## begin
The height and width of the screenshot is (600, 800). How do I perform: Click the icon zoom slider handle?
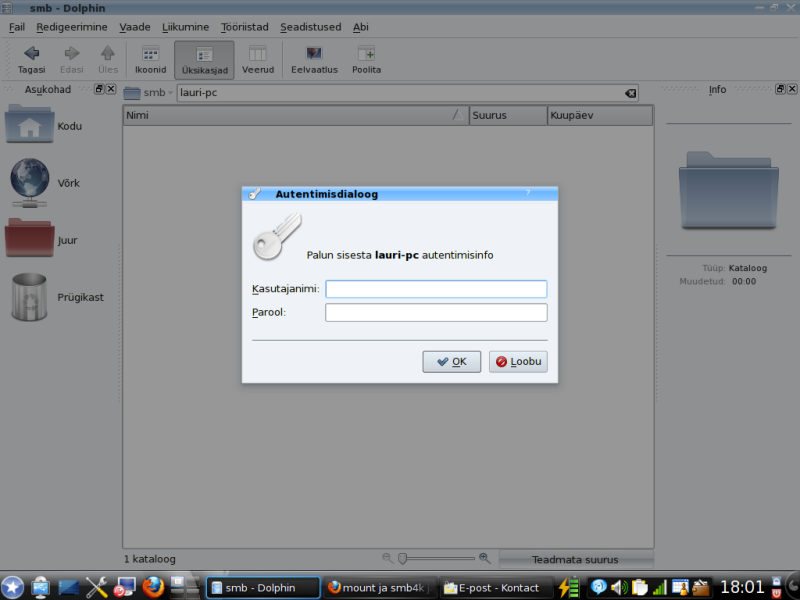click(x=402, y=558)
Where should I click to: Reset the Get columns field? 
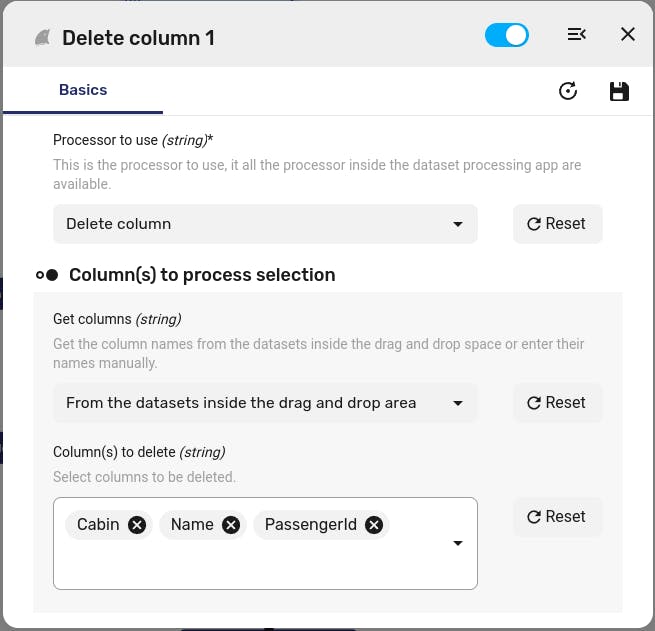558,403
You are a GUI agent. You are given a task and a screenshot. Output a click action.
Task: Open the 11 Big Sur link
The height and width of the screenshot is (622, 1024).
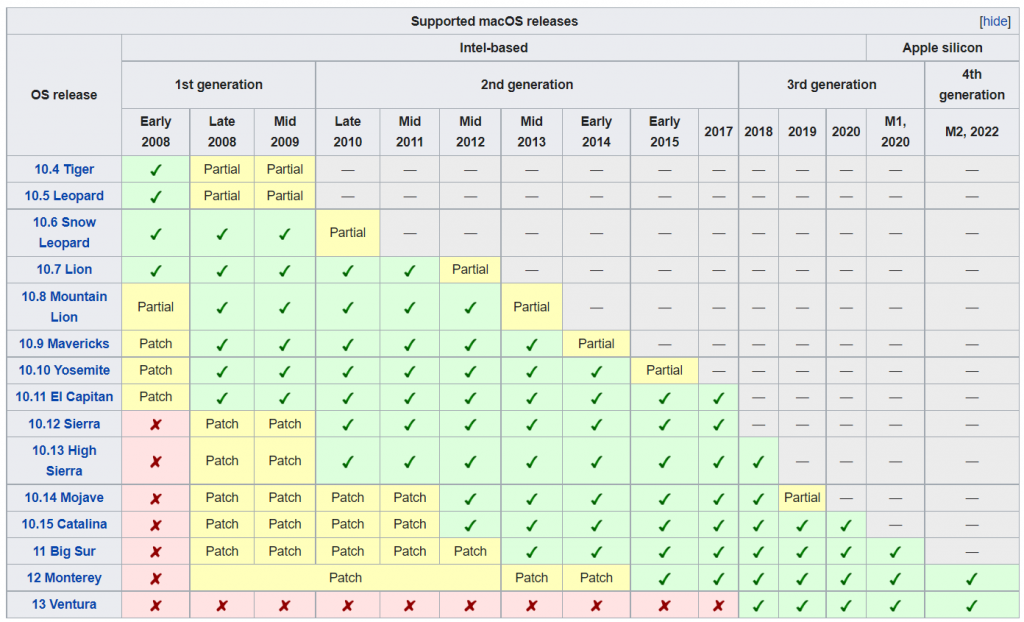[64, 551]
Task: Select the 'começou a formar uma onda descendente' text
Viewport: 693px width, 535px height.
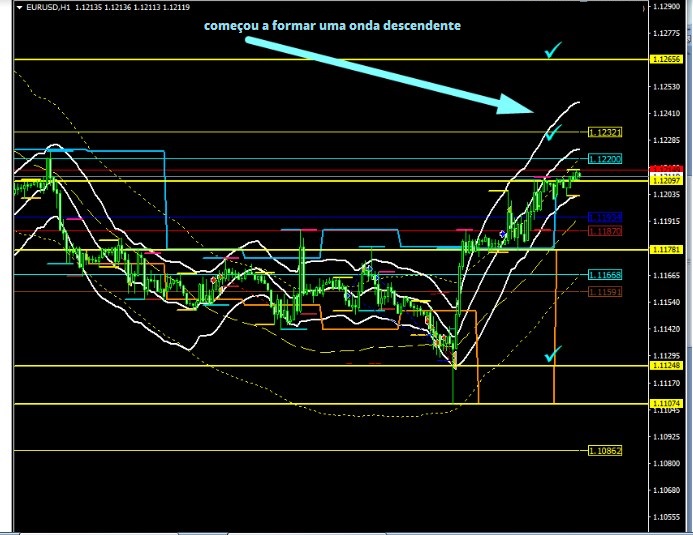Action: 332,26
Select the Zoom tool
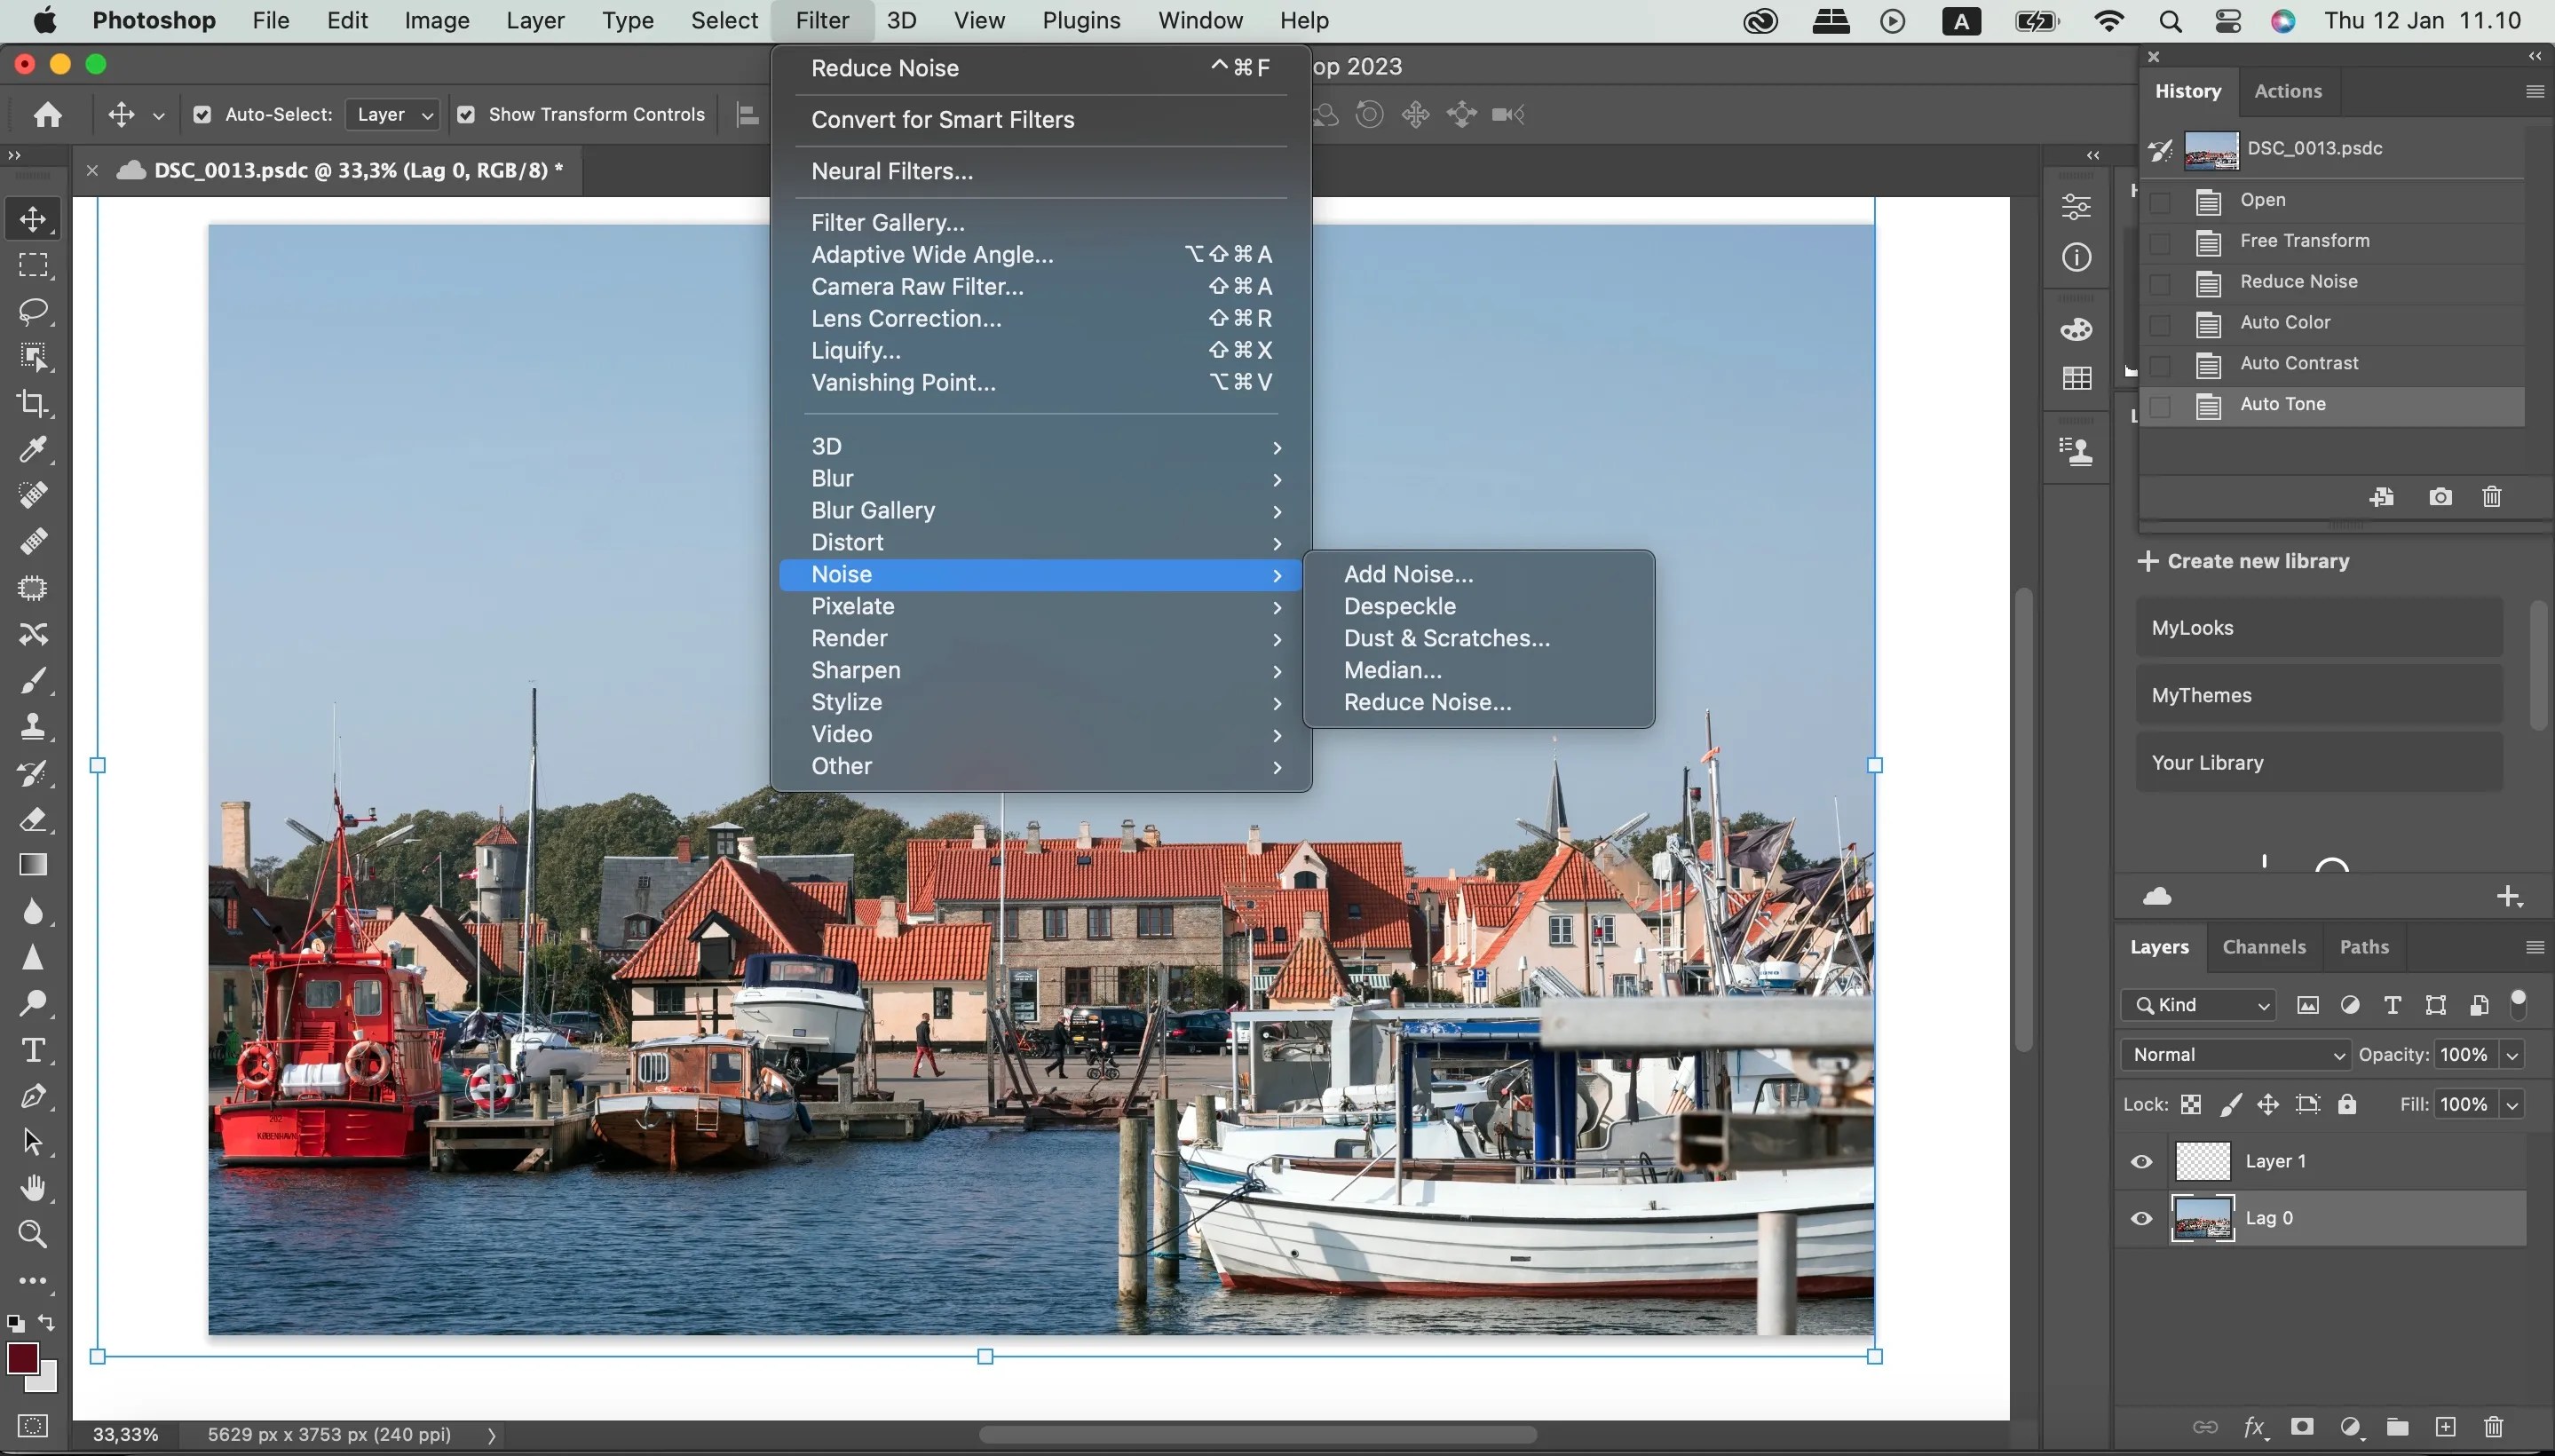The width and height of the screenshot is (2555, 1456). pos(33,1234)
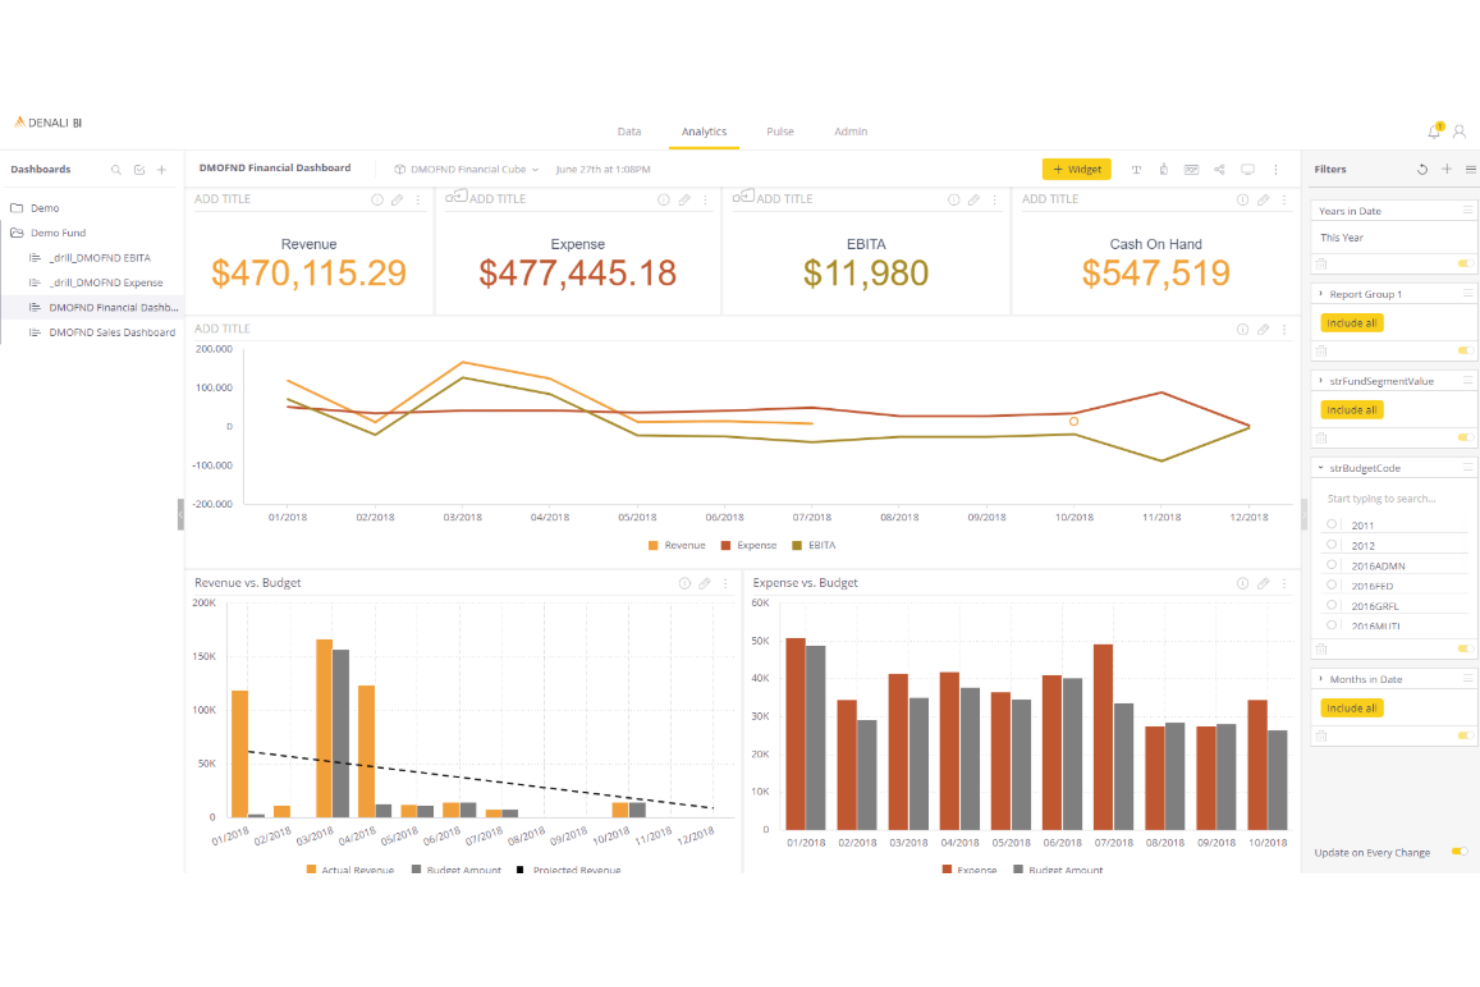Open the share dashboard icon

[x=1219, y=169]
## end
### WHAT THIS TASK INVOLVES
Retype the whole listing above word for word, and leave the pictures out.

### TASK RESPONSE
The height and width of the screenshot is (600, 800). How do I perform: Click the icon zoom slider handle?
click(x=402, y=558)
Where should I click to: Reset the Get columns field? 
558,403
You are a GUI agent. You are given a task and a screenshot. Output a click action.
Task: Open the 11 Big Sur link
The height and width of the screenshot is (622, 1024).
[64, 551]
Task: Select the 'começou a formar uma onda descendente' text
Viewport: 693px width, 535px height.
Action: 332,26
Select the Zoom tool
The width and height of the screenshot is (2555, 1456). pos(33,1234)
Open the share dashboard icon

[x=1219, y=169]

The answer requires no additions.